よしっ。
準備完了。
私の浴衣は白に紫の蝶柄で、薄く銀色のストライプの模様だ。
お父さんが、
「茜…。綺麗になったな…」
何か珍しいモノでも見たように、ため息しながら言った。
またインターホンが鳴ったので、私は直接玄関まで行った。
「ジャストタイミング」
「準備、ちゃんとおわったな」
思った通り、優太と陽葵だった。
二人はいつもの半パンにTシャツというスタイルだった。
「……………」
「……………」
「なんで二人とも黙ってんのよ。
早く行こうよ」
「………あ、ああ」
「そ、そうだな。
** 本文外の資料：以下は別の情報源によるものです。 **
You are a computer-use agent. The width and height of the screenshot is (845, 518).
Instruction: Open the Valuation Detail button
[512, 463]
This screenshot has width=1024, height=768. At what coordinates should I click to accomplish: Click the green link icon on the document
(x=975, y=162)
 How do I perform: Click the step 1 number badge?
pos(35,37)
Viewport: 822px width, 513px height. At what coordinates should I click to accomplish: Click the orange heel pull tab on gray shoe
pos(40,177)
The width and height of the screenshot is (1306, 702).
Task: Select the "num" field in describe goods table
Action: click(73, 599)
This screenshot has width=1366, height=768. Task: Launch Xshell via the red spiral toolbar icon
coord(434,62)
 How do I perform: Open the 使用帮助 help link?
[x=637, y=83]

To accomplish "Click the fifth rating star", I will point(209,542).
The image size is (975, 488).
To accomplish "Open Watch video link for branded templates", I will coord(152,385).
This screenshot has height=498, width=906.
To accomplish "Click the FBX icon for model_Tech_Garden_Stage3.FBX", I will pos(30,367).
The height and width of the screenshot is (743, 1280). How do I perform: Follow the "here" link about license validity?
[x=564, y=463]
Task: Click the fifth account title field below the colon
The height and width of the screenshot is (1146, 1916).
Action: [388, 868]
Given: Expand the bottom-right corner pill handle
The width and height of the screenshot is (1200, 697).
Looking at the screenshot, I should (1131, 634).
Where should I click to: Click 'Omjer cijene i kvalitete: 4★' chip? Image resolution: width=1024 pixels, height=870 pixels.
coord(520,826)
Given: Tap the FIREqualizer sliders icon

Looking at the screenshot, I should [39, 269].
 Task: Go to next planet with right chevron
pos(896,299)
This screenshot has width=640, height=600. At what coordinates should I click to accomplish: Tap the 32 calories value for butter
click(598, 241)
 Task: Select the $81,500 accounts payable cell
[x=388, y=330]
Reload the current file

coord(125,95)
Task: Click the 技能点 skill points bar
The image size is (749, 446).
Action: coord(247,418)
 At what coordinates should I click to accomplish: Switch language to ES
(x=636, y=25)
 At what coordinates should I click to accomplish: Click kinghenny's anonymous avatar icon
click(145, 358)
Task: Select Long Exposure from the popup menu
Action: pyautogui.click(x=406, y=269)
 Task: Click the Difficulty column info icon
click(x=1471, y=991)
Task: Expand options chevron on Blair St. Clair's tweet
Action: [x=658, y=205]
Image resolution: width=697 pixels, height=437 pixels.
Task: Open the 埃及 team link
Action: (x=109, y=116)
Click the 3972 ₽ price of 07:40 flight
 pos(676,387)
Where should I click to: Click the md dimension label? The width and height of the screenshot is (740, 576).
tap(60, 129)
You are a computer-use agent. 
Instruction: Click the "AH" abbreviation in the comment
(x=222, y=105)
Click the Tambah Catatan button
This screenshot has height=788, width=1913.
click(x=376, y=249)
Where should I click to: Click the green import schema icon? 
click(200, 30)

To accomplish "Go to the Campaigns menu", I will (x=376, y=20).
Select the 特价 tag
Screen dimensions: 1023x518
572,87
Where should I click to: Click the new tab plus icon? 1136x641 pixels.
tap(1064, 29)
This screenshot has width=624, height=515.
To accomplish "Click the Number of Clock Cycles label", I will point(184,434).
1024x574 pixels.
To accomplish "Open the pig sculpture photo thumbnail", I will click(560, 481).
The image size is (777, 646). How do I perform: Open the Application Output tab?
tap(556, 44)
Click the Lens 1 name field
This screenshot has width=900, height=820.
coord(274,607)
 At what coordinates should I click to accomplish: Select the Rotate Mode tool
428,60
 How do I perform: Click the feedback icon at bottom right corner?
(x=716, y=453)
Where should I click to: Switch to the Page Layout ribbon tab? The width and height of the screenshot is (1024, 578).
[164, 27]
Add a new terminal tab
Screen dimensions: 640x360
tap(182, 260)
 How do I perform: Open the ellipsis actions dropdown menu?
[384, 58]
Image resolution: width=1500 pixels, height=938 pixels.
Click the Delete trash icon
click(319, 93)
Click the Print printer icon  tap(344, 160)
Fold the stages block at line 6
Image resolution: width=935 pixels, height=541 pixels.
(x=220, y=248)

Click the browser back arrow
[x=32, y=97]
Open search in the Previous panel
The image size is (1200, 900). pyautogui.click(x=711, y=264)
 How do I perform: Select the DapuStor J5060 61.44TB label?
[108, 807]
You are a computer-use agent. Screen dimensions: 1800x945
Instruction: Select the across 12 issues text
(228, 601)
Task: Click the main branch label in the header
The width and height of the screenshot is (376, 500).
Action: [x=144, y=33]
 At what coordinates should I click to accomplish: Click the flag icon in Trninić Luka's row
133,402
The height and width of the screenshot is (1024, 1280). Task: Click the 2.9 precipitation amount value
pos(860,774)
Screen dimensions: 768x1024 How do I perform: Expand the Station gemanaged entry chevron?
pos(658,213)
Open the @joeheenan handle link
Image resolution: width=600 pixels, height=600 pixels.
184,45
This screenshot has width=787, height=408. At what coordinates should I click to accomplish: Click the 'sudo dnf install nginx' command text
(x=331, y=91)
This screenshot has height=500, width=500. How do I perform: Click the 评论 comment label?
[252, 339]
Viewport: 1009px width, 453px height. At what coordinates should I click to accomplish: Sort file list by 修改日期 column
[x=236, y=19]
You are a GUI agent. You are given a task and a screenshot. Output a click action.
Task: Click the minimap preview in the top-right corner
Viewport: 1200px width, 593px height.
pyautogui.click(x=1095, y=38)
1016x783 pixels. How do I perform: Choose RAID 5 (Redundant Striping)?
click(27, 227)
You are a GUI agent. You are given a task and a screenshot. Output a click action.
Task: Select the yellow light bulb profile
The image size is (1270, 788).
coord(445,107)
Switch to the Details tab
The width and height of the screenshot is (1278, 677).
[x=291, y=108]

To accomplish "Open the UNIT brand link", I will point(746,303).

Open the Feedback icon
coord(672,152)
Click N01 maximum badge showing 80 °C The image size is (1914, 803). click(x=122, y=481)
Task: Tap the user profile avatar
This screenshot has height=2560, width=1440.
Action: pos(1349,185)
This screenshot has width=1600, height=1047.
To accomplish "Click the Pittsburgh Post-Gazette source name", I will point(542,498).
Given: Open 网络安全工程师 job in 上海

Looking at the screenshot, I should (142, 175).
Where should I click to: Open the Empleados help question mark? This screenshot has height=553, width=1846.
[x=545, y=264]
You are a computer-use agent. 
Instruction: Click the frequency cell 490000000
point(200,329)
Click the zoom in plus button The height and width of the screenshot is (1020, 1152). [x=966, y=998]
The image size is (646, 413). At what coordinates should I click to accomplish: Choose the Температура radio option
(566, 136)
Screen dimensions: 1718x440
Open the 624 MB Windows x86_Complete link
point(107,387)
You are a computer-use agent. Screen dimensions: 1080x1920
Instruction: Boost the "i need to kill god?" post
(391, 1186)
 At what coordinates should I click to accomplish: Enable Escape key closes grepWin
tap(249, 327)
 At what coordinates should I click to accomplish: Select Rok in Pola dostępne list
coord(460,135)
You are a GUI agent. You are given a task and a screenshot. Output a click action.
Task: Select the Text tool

混まないうちに行くか」
二人とも何となく不自然だ。
急にどうした?
「お金、いっぱいもらったからたくさん食べるぞー」
「………ああ。そうだな」
『また太るぞ』くらい返ってくると思ってツッコミを用意して言ったのに、ホントにどうした?
「ねえ、今日おかしくない?
二人ともさあ」
「いやっ、別におかしくないし。
なっ、陽葵」
「うん、まあな」
陽葵は少し沈黙してから言った。
「茜がいつもよりかわいいからかな」
「え、」
そういうことをサラッと言うなんて、陽葵らしくない。
「ナニソレ。キモチワル」
「ホントだから。
全部カタカナとか、地味に傷つくわ」
「陽葵…。お前ってそういうの言えるヤツだっけ」
「…今日は特別だよ。
なんたって、ライバルいるし」
なんの話か分からなかった。
ゲームのこと?
「そういうことね。
俺も頑張らなきゃいけねーな」
優太がポキポキと指を鳴らした。
何?ケンカするの?
何?このいたたまれない空気は?
「よし。じゃあ、行こーぜ」
そう言って、陽葵は私の手を握って歩き出した。
「お前っ。セコいな」
すると優太は空いている、左手を握ってきた。
え、ナニこれ。私、両手握られてるんですけど。
周りの人に変な目で見られてる。
マジで意味わかんないよ。これ。
「ほら、お前リンゴ飴好きだろ。
今すいてるから買いに行こーぜ」
「いやいや、たこ焼きのが好きだろ」
「ま、待って!」
「ん?ナニ?」
「たこ焼きがいい?」
「そーいう問題じゃなくて!
とりあえず、…手を、離してもらえますか」
もう限界だ。
手汗がヤバイ。
それで周囲の目がヤバイ。
「お前、手、離せよ」
陽葵が優太に言った。
「は?やだよ。お前が離せよ」
なんでこうなる!?
「ちがっ、私が言ってるのは両方離してってこと」
二人とも、一瞬《む…。なんでだよ。アイツが離せばいいだろ》という目をしてけど無視だ。
私が両方、同時に離した。
「と、ととととりあえず、別行動です!
解散っ」
人混みを駆け抜けた。
あの空気はダメだ。
落合先生の時と、苦しい時の空気と、
似ていた。
最近、忘れてたのに…。
また思い出してしまった…。
忘れたかったのに…。
「ハァ…ハァ…」
息切れがすごくなってきたので、走るのをやめてベンチに腰を下ろした。
「もう…嫌だ…」
なぜだかわからないけど、涙が出た。